А как ведут себя мужчины, папа? Я хотя бы спас свою дочку Зюзю, а ты?..
Тем временем Лариса поправила шарфик, уцепилась за бабушкину руку и обернулась в дверях:
- Ваш Кролик – псих! – и рассмеялась.
«Ваш Кролик»… Кроликом меня назвала мама. Когда у меня начали расти зубы, передние резцы оказались несоразмерно большими. А лицо у меня всегда было худое, из-за этого казалось, что резцы не просто большие, а огромные. Мама ласково посмеивалась надо мной, а отец ворчал, что у него в роду таких не было – мол, от кого прижила зверька? Мама тогда хмурилась и ничего не отвечала. А меня звала не «Алёшенька», не «сынок», а «Кролик»… Я, в общем, привык потом. Какая разница, как тебя называют? А на день рождения, когда мне исполнилось четыре года, мама купила живого крольчонка. Я назвал его Рокки - в честь того крыса из мультика… Тогда он был размером чуть побольше хомячка, и так смешно шевелил носом – как будто всё время корчил одну и ту же рожицу…
… В тот вечер, после истории с кубиком, отец так и не дал мне ремня. Вместо этого он привёл меня в незнакомую квартиру. Но пахла она знакомо: его, отца, сигаретами, и старыми свитерами, и ещё подгоревшей едой. В этой квартире жила некрасивая женщина. Отец поставил меня перед ней и сказал:
- Это Надя, моя жена. Поздоровайся.
Я смотрел в пол и молчал.
- Теперь ты будешь жить здесь, с нами, - продолжал отец.
Я испуганно уставился на него:
- Я хочу к маме!
- Хотеть не вредно, сын. Жить ты будешь здесь. Твоя мать уехала и никогда не вернётся.
- Жор, помягче, - вмешалась эта самая Надя. – Он ведь ребёнок, неужели с ним надо таким тоном?
Я понял: Надя очень старается быть хорошей, но голос у неё фальшивый, как ржавая железка, и глаза кусачие.
- Я хочу к маме! – повторил я. – Куда уехала мама?!
Кажется, отец вздохнул:
- Далеко. Снимай ботинки, мой руки и иди на кухню. Ужинать будем.
…Я вяло колупал пережаренную котлету. Меня снова душили слёзы, но я боялся. Вдруг отец ещё передумает насчёт ремня?
- Ешь, Алёша, - попросила его новая жена.

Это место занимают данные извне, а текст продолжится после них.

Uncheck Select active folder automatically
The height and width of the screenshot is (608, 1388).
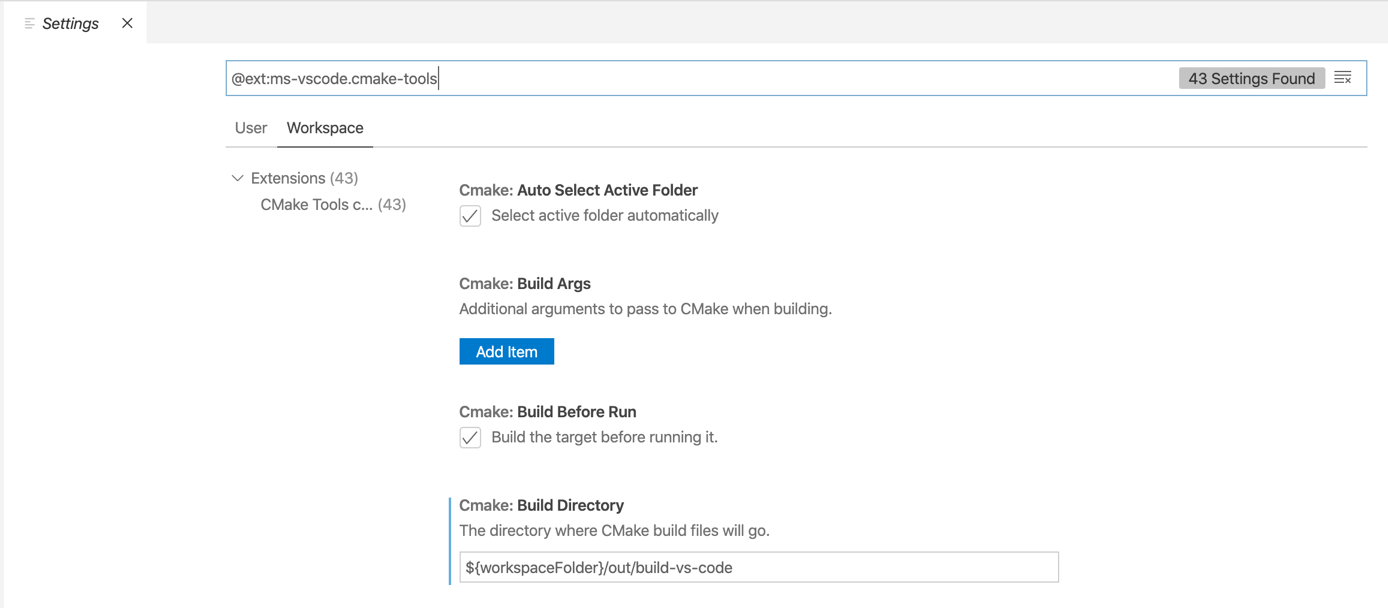point(470,215)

- Я не Алёша! – буркнул я.
- А кто же ты? – она деланно удивилась, как обычно удивляются взрослые, когда разговаривают с маленькими детьми.
- Я Кролик.
- Ах, да, - лицо Нади брезгливо скривилось. – Как я могла об этом забыть?

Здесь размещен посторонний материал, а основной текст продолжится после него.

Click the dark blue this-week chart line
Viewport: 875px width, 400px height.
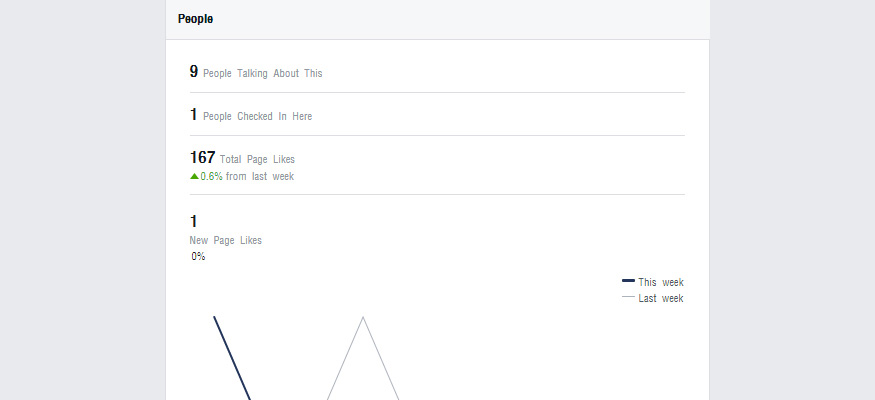click(x=232, y=358)
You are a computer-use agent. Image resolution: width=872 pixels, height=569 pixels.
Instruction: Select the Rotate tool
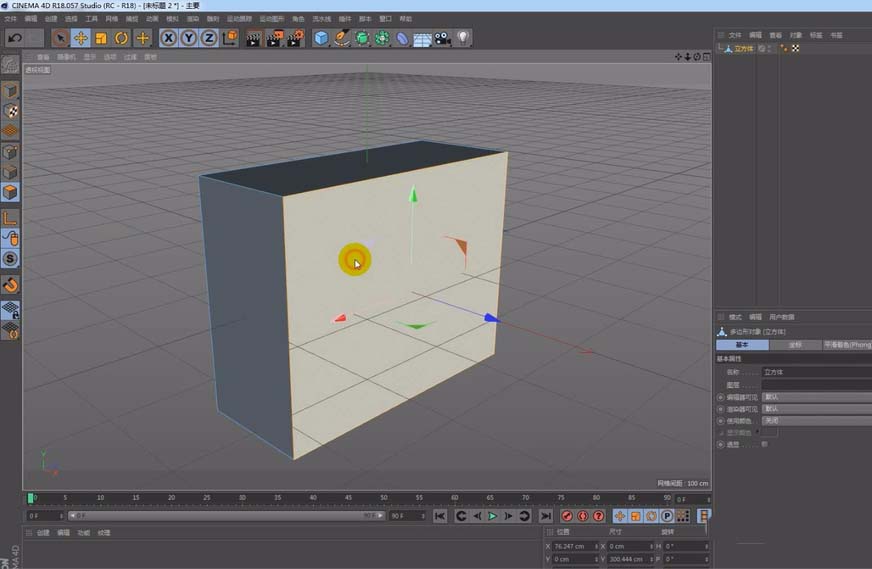[121, 38]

Оказывается, мама не забрала Рокки с собой. Отец принёс клетку в эту чужую квартиру и поставил в комнате, которая теперь должна была считаться моей. Рокки глупый, кролики ведь вообще не умные, им всё равно, какие в комнате стены. Дома стены били белые с сиреневыми цветами, а тут – коричнево-красные, как старый кирпич. Тут никогда не пахло яблочным пирогом, но Рокки всё равно, готовит ли кто-то яблочный пирог на ужин в воскресенье… Честное слово, кролики глупые, но всё-таки Рокки был ужасно милый, да…

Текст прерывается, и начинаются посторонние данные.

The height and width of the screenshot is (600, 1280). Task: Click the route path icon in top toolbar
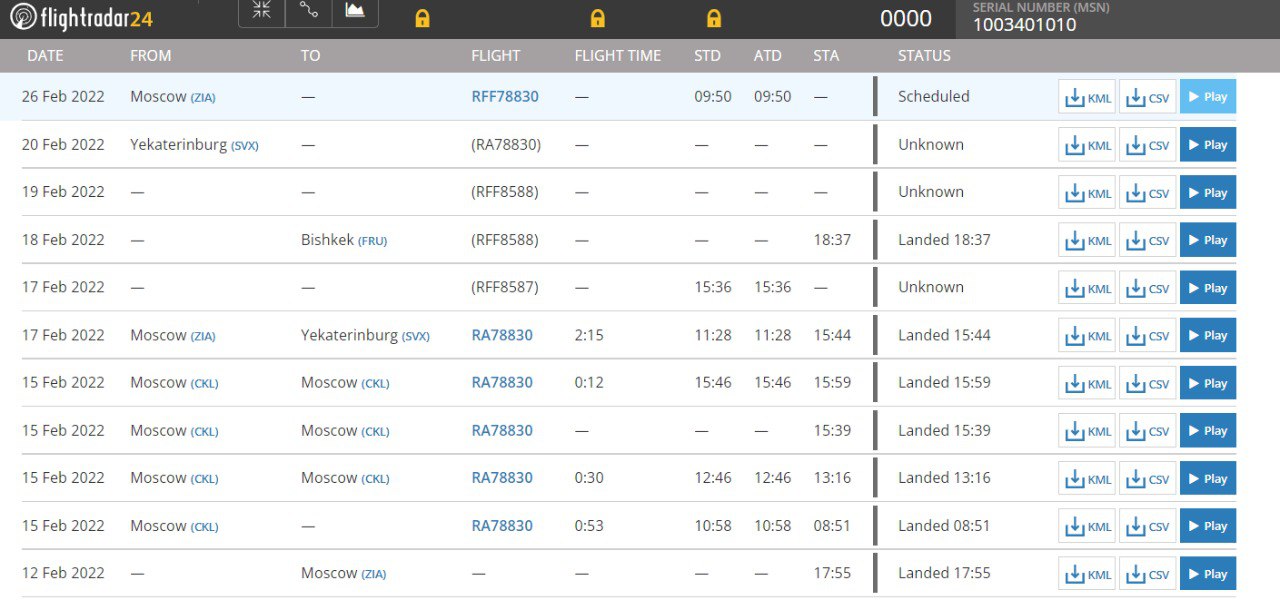308,10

Перед тем, как залезть под одеяло, я подумал, что лучше бы отец меня выпорол – он хотя и бьёт ужасно больно, но это лучше, чем то, что мама ушла. Я шёпотом произнёс: «Мама меня бросила?» - и плакал, пока не уснул.
2.
… Гости уже разошлись. Надя мыла посуду, а отец там же, на кухне, допивал коньяк. Я давно уже сидел в своей комнате и делал вид, что делаю уроки. Не нужны мне его гости! Я хотел позвать своих, но мне некого звать. Разве что, Ларису (мы с ней учились теперь в одном классе). Я целую неделю тренировался перед зеркалом:
- Лариса, я приглашаю тебя на день рожденья…
Получалось мрачно. Я пробовал по-другому:
- Лар, а приходи ко мне на день рожденья в субботу? – тут, я знал, надо было улыбнуться. Я улыбался и понимал, что это – всё; ничего не получится: она увидит мои зубы, и будет хохотать, и скажет:
- Совсем чокнулся, Кролик?
Поэтому, когда накануне отец спросил, собираюсь ли я отмечать свой день рожденья, я пробормотал «нет» и быстро ушёл, чтобы он не начал доставать вопросами.
Отец позвал своих друзей, они долго и весело пили за моё здоровье, а я сидел в комнате и слушал их голоса.
- Да ненормальный пацан растёт! – сокрушался отец после какой-то там по счёту рюмки. – Хилый, дохлый, всё себе на уме…
- Да у него и мать была ненормальная, - спокойно заметила Надя.
- Ничё, Жор! – это дядя Серёжа, главный кореш. – Уж ты-то сделаешь из него мужика. Пей давай, водка стынет!
- Ага, сделаю, - ядовито возразил отец. – Я уже пытался. Ну что за пацан, а, если не дрался ни разу? В том году его раз стукнули, деньги отобрали – и ведь не старшие, а его собственные одноклассники! – так он повернулся и пошёл домой. Спрашиваю: сколько их было, придурков этих? Двое, - говорит. Я ему: что ты, не мог в морду дать? А он мне: зачем? И улыбается, скотина!!! Или вот ещё: с девками, спрашиваю, целовался? Стоит весь красный, как та свёкла, и молчит. Да я, блин, в его годы… Дур-р-рное семя!!! – Отец грохнул по столу кулаком – вполсилы. Звякнула вилка на тарелке.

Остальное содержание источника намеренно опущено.